Didn’t respond to warning signs, visual cues
The truck driver was traveling about 70 mph on Interstate 39 near the Township of Arlington, Wisconsin, when he approached traffic that had stopped due to two earlier crashes in the lanes ahead. Emergency responders had already set up advanced warning signs regarding the earlier crashes to notify approaching traffic.
Despite the warning signs and other visual cues indicating he should stop, the truck driver maintained his speed and made no effort to avoid the stopped traffic.
His tractor-trailer collided with the rear of a sport utility vehicle before continuing forward into other vehicles and forcing them to crash into other cars and commercial vehicles. A total of eight vehicles were involved in the crash. Four people died, including the truck driver.
Records, testimony point to obstructive sleep apnea
There was no indication that the truck driver had used drugs or alcohol, was distracted or had a medical emergency.
Because the driver died in the crash, the exact details of his sleep activities leading up to the crash couldn’t be verified. However, investigators determined he was suffering from fatigue, although his schedule indicated he was getting enough opportunity for sleep between work periods.
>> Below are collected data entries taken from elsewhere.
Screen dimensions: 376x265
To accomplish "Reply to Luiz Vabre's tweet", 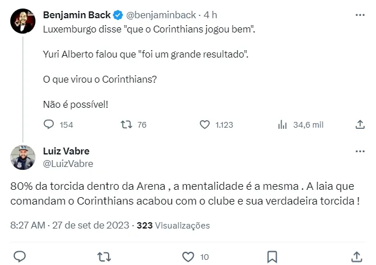I will [19, 255].
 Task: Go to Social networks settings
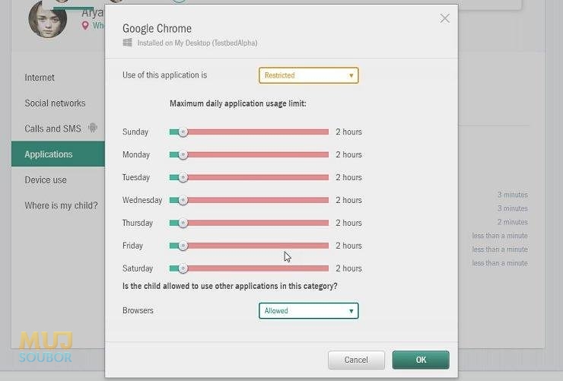55,103
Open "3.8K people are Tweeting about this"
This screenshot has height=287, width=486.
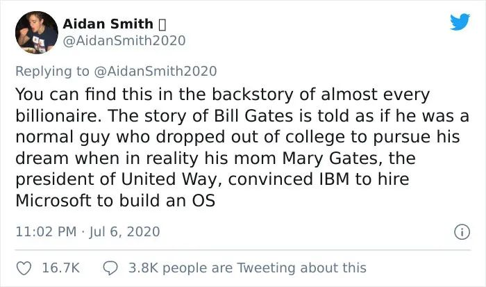point(247,267)
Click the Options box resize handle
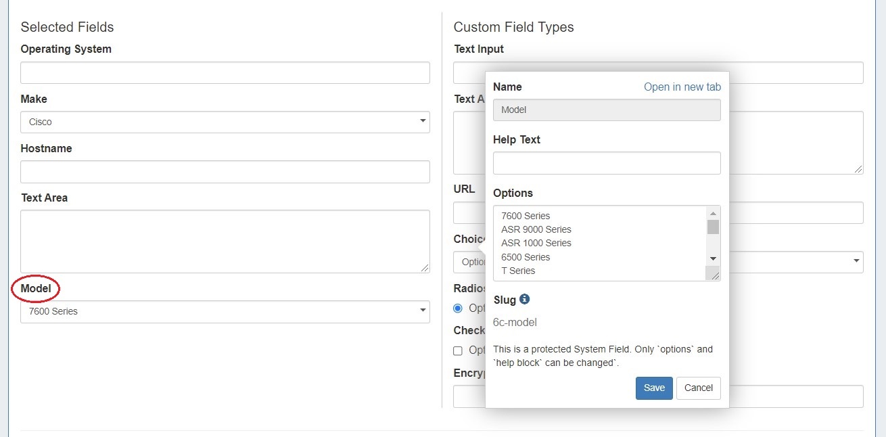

Medical records and testimony from the truck driver’s wife revealed he may have been suffering from untreated obstructive sleep apnea, which meant the quality of sleep he was getting wasn’t sufficient and led to fatigue. One symptom of fatigue is attention lapses, brief periods when awareness and responsiveness are impaired.
Investigators found that it was just such an attention lapse that caused the crash, explaining why the truck driver failed to respond to the traffic situation ahead of him.
NTSB push for sleep apnea medical certification
The NTSB report points out that “commercial motor vehicle drivers must remain alert and vigilant to changing roadway conditions and traffic hazards” so drivers should avoid any sort of impairment, including fatigue.
Because of this incident, the NTSB is pushing a previous recommendation that the Federal Motor Carrier Safety Administration implement a program to identify truck drivers who are at a high risk for obstructive sleep apnea. That program would require identified drivers to go through a medical certification proving the sleep apnea is under control before being allowed to drive a commercial motor vehicle.